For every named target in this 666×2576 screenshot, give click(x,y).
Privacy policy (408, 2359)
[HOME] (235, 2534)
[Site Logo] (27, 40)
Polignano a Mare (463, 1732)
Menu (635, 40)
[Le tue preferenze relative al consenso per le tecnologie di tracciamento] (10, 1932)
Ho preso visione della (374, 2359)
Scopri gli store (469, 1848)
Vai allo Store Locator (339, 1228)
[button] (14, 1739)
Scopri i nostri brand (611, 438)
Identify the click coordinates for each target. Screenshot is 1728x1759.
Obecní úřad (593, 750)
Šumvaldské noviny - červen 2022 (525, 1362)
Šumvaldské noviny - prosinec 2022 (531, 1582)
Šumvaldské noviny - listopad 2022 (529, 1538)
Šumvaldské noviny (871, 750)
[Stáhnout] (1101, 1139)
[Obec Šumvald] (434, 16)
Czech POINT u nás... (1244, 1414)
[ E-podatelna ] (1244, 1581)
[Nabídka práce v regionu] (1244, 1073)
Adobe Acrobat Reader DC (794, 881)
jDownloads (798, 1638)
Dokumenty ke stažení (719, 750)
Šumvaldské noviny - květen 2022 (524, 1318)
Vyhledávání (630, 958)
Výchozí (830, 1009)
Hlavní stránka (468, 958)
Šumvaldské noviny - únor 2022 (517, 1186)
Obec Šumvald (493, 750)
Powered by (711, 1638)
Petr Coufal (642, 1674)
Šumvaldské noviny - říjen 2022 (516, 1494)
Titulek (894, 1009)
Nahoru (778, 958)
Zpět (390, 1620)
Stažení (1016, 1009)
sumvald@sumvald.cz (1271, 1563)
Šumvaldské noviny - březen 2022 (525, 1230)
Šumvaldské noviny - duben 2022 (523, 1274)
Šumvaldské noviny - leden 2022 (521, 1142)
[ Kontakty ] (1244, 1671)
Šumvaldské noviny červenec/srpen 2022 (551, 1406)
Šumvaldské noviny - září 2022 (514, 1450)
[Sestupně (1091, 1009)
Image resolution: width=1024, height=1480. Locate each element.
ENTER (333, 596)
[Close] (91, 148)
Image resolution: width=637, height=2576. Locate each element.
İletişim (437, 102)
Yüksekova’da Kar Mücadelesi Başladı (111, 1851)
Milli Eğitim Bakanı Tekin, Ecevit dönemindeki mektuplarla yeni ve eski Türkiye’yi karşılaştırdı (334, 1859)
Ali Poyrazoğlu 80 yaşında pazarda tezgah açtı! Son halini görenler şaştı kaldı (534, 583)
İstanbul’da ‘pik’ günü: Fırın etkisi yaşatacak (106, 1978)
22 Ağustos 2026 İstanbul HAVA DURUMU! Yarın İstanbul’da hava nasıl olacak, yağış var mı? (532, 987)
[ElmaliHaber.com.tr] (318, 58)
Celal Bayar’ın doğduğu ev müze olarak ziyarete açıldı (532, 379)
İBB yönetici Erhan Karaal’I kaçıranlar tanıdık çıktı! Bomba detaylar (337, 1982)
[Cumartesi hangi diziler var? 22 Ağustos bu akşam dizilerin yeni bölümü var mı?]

------

→ YOUR ASSIGNMENT: Set down exactly, and only, the lines from the one containing "Šumvaldské noviny - leden 2022 (521, 1142)" through the final line of the entries above.

→ TASK RESULT:
Šumvaldské noviny - leden 2022 (521, 1142)
[ Kontakty ] (1244, 1671)
Šumvaldské noviny červenec/srpen 2022 (551, 1406)
Šumvaldské noviny - září 2022 (514, 1450)
[Sestupně (1091, 1009)
Image resolution: width=1024, height=1480. Locate each element.
ENTER (333, 596)
[Close] (91, 148)
Image resolution: width=637, height=2576. Locate each element.
İletişim (437, 102)
Yüksekova’da Kar Mücadelesi Başladı (111, 1851)
Milli Eğitim Bakanı Tekin, Ecevit dönemindeki mektuplarla yeni ve eski Türkiye’yi karşılaştırdı (334, 1859)
Ali Poyrazoğlu 80 yaşında pazarda tezgah açtı! Son halini görenler şaştı kaldı (534, 583)
İstanbul’da ‘pik’ günü: Fırın etkisi yaşatacak (106, 1978)
22 Ağustos 2026 İstanbul HAVA DURUMU! Yarın İstanbul’da hava nasıl olacak, yağış var mı? (532, 987)
[ElmaliHaber.com.tr] (318, 58)
Celal Bayar’ın doğduğu ev müze olarak ziyarete açıldı (532, 379)
İBB yönetici Erhan Karaal’I kaçıranlar tanıdık çıktı! Bomba detaylar (337, 1982)
[Cumartesi hangi diziler var? 22 Ağustos bu akşam dizilerin yeni bölümü var mı?]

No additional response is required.